## Extracted material:
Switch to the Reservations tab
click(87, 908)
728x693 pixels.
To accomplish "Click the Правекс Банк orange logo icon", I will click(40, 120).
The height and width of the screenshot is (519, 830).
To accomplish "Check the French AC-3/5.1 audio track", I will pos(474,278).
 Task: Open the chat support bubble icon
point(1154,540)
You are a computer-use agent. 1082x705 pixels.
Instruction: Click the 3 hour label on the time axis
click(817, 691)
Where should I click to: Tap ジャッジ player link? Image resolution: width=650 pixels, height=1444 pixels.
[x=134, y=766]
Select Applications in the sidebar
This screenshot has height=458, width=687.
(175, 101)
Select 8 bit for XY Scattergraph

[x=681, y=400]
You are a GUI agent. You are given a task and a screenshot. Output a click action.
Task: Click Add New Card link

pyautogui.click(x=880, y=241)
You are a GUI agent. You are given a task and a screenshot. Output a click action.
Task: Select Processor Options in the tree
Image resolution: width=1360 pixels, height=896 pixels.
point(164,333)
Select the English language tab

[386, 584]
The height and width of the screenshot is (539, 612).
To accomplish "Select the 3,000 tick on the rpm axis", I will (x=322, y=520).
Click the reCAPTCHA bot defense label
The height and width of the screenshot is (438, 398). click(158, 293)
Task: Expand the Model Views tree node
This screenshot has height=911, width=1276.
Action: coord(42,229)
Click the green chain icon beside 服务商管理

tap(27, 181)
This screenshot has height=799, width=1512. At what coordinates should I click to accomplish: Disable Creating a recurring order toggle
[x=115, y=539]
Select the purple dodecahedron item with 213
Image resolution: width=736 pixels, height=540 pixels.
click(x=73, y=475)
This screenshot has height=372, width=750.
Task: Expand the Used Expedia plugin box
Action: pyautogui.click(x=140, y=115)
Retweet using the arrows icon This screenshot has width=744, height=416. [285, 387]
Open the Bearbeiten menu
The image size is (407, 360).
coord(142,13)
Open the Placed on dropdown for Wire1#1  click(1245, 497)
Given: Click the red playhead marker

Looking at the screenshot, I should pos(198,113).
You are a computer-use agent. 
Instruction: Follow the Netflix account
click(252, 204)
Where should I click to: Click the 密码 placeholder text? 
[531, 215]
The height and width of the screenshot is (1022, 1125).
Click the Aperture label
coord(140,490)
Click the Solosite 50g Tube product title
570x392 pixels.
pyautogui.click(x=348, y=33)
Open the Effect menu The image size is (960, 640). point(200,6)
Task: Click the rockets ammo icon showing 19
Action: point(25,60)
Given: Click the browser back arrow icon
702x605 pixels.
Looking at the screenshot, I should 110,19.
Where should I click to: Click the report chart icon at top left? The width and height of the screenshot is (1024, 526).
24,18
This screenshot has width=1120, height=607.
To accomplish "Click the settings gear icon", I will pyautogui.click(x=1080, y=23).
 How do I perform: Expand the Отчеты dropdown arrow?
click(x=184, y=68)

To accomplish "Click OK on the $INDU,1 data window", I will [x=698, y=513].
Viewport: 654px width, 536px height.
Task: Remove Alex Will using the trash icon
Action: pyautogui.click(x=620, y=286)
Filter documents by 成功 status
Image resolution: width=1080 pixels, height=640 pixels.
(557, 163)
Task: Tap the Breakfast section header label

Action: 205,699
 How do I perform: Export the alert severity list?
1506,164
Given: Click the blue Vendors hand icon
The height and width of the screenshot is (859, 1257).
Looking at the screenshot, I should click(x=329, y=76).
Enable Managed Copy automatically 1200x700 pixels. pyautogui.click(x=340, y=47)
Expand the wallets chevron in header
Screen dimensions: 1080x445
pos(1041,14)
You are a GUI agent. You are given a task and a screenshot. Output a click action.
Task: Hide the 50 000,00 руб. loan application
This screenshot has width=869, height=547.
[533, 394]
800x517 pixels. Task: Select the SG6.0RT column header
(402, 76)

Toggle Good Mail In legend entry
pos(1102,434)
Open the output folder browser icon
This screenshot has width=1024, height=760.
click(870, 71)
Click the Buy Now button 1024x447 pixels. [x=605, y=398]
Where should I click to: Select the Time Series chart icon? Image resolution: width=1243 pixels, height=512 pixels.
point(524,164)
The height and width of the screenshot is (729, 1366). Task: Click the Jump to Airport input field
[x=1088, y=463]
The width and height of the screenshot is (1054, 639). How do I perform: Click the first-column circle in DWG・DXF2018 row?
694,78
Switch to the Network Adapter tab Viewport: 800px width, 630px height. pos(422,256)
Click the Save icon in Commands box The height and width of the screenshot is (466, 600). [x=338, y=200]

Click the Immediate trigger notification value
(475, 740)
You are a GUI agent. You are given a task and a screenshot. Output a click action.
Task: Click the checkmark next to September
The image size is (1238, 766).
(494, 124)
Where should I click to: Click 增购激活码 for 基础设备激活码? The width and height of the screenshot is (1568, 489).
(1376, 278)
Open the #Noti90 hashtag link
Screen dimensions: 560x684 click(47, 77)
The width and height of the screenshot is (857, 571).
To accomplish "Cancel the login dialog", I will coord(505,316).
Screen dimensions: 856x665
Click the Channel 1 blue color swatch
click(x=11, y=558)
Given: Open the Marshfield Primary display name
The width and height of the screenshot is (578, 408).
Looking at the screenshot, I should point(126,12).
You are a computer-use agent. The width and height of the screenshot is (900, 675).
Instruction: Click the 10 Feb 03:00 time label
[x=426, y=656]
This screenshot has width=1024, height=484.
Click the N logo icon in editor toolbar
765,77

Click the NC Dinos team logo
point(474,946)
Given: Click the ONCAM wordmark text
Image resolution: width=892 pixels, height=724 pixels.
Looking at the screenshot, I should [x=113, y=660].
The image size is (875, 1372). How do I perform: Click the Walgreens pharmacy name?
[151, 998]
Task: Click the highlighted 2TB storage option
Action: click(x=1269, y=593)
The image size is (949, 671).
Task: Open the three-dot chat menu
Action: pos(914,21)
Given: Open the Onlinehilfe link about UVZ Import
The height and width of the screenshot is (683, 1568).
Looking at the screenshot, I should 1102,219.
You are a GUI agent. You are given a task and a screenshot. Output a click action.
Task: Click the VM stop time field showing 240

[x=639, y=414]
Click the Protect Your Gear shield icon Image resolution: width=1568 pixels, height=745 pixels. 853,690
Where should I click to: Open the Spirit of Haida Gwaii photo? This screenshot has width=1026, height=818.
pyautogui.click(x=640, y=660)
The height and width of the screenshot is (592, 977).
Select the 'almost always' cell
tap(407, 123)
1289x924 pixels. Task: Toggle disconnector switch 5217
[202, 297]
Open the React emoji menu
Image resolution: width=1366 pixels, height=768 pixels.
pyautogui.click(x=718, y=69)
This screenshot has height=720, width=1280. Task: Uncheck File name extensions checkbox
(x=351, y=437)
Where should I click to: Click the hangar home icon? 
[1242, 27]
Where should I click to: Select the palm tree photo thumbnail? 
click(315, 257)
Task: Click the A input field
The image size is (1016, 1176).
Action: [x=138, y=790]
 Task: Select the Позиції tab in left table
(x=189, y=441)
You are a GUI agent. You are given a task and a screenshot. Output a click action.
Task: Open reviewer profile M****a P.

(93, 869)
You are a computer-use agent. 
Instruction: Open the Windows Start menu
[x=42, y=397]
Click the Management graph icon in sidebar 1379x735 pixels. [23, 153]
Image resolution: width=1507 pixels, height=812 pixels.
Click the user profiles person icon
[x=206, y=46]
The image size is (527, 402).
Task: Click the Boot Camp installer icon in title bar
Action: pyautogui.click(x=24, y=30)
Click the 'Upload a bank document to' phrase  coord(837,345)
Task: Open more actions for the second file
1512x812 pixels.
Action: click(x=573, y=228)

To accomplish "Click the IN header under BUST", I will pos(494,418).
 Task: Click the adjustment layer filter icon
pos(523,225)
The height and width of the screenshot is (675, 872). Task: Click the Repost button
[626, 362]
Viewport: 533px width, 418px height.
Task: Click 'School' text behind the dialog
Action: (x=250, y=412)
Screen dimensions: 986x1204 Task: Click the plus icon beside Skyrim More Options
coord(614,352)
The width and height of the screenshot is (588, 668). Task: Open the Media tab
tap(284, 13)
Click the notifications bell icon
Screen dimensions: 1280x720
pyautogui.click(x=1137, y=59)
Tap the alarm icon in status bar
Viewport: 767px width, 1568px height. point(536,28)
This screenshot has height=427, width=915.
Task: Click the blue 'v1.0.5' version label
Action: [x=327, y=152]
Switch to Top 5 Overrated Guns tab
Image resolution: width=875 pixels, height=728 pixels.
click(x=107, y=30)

## Task description:
Reply with one number only: how many lines of the listing hold "computer"?

## Problem solution:
4